October 08, 2010
The Commerce Clause: Is There Anything It Can’t Do? (Plus Book Excerpt!)
Yesterday a federal judge in Michigan, in a ruling finding federal health care mandates constitutional, took an expansive view of the powers granted the government under “the commerce clause,” and by “expansive view,” we mean “they can do anything they want.”
What do you know, Congressman Pete Stark was right after all!
Out: Commerce Clause.
In: Everything Clause!
I thought this might be an appropriate time for a book excerpt from the upcoming, “Planet Moron, How Faux Intellectuals, Hubris, and A Fear of Freedom Mongering Threaten Life, Liberty, and the Pursuit of the Perfect Martini,” that addresses the magical mystical commerce clause.

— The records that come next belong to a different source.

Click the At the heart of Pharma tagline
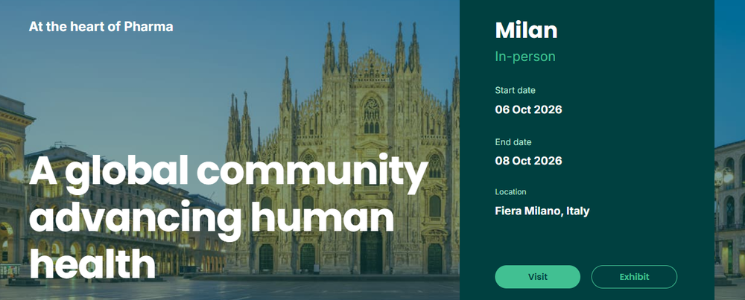The height and width of the screenshot is (300, 745). pyautogui.click(x=101, y=28)
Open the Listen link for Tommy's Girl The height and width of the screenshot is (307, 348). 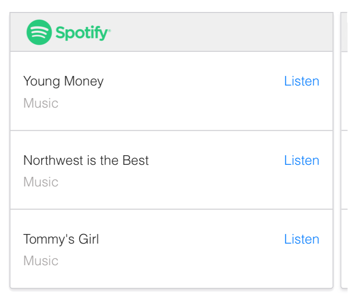(301, 239)
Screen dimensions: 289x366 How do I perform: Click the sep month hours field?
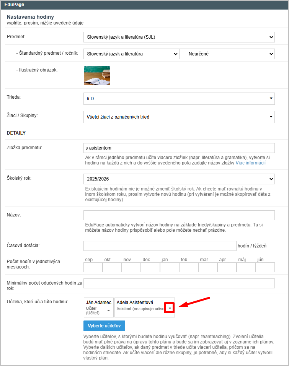coord(93,267)
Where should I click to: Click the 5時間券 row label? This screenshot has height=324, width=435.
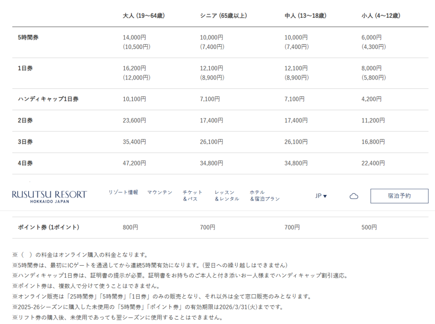pos(28,37)
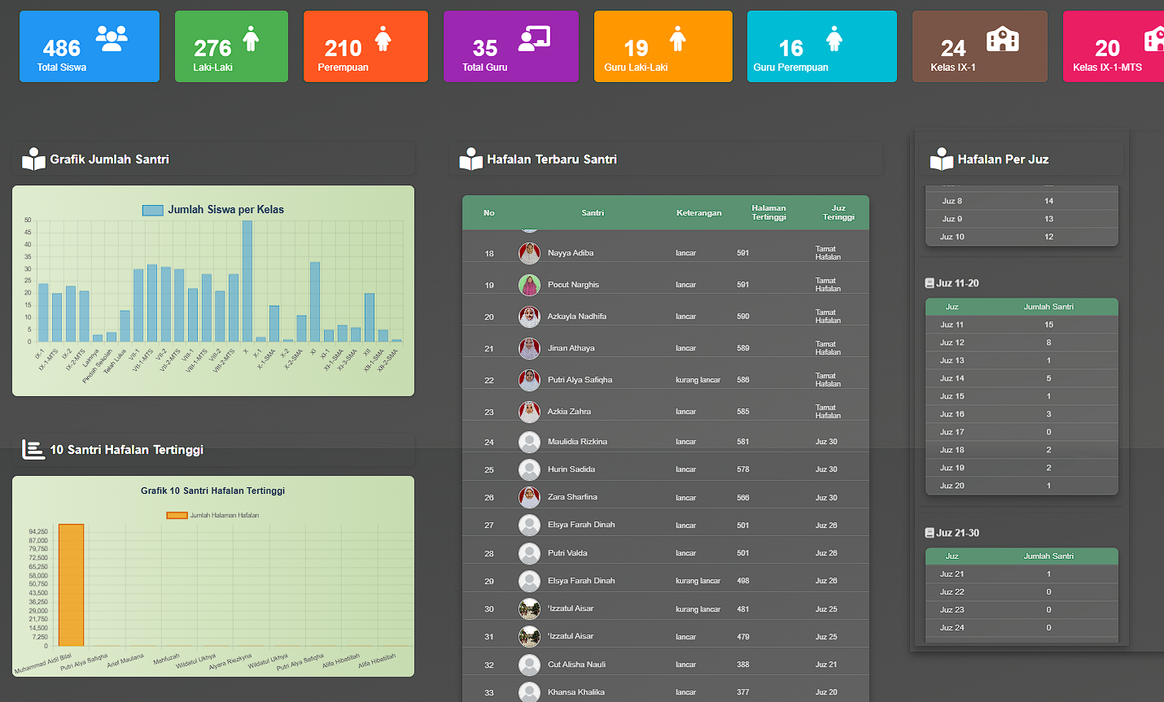Open the Guru Perempuan card
Image resolution: width=1164 pixels, height=702 pixels.
point(821,46)
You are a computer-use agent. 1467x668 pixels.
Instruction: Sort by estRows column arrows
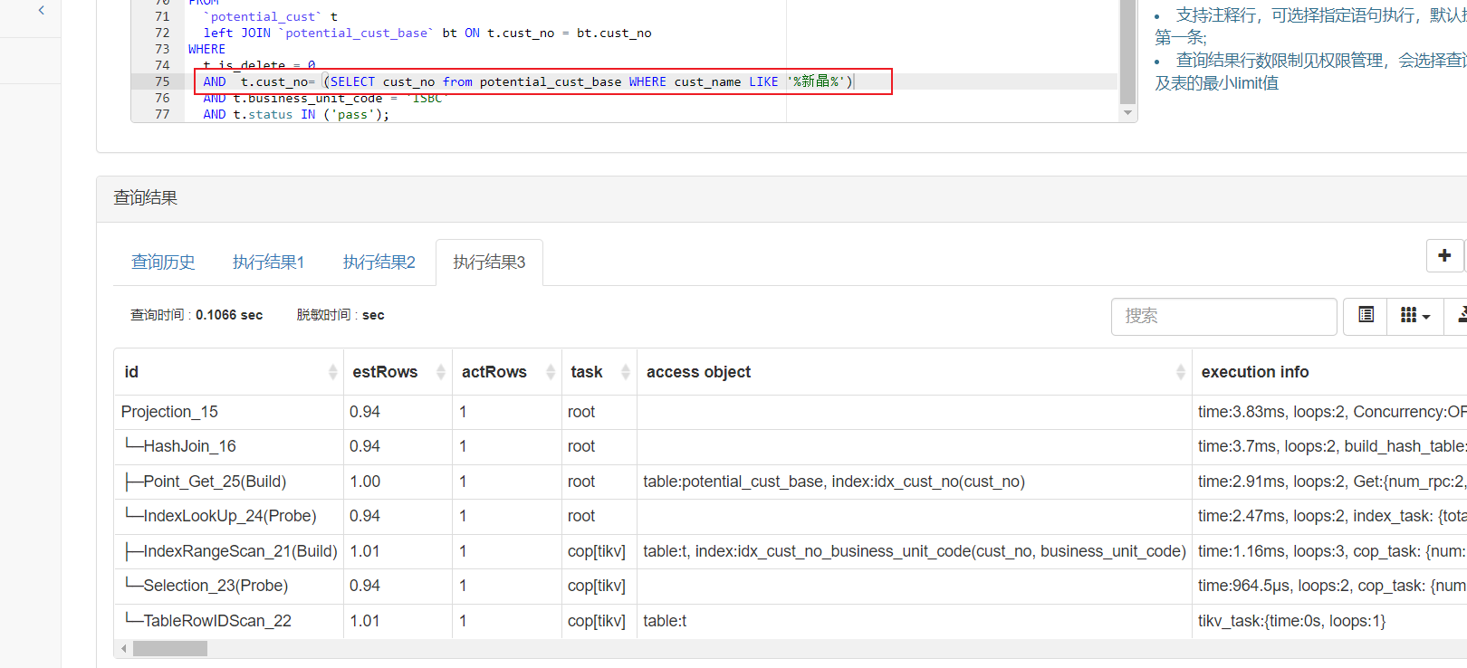pyautogui.click(x=441, y=372)

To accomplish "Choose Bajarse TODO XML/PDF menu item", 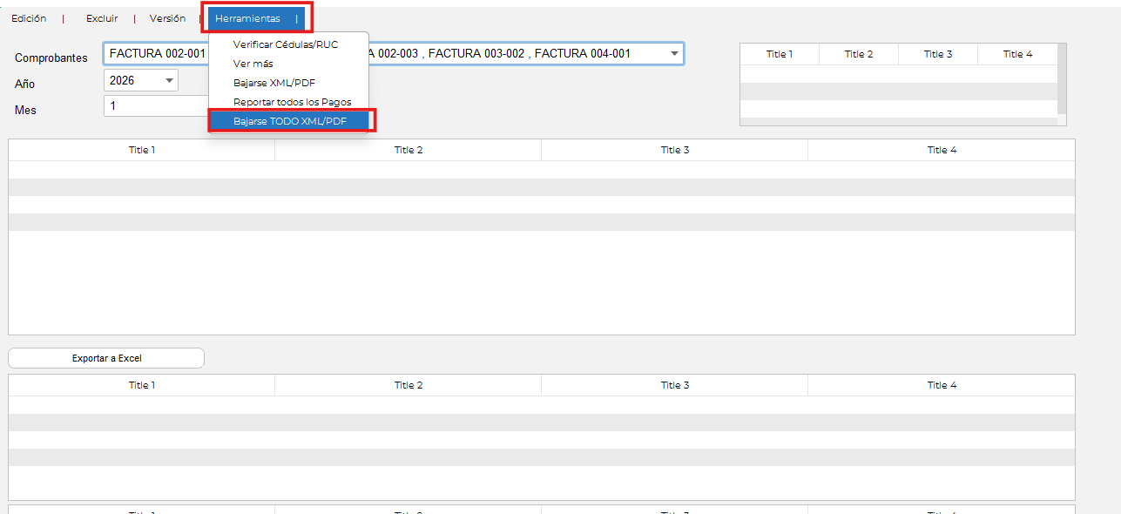I will (289, 121).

This is from Chapter 12, “Fabricated Complexity,” the premise of which is that one way to keep the masses in line is to make them believe they couldn’t possibly understand things that are in fact easily understood:
Chapter 12 (Excerpt)
…As I have already readily conceded, none of this is to suggest that when it comes to interpreting the Constitution you don’t want to hire people with a superior talent to do so on your behalf, but it is quite a leap from there to this:
“Justice Holmes explained that when it came to ‘the Constitution of the United States, we must realize that they have called into life a being the development of which could not have been foreseen completely by the most gifted of its begetters.’ (“Master, it’s alive!”) Holmes decided that the decision had to be made ‘in the light of our whole experience and not merely in that of what said a hundred years ago.’”3
The notion that the meaning of the Constitution should be what the Founding Fathers would have meant had they been as smart as modern lawyers really gained traction during The Great Depression.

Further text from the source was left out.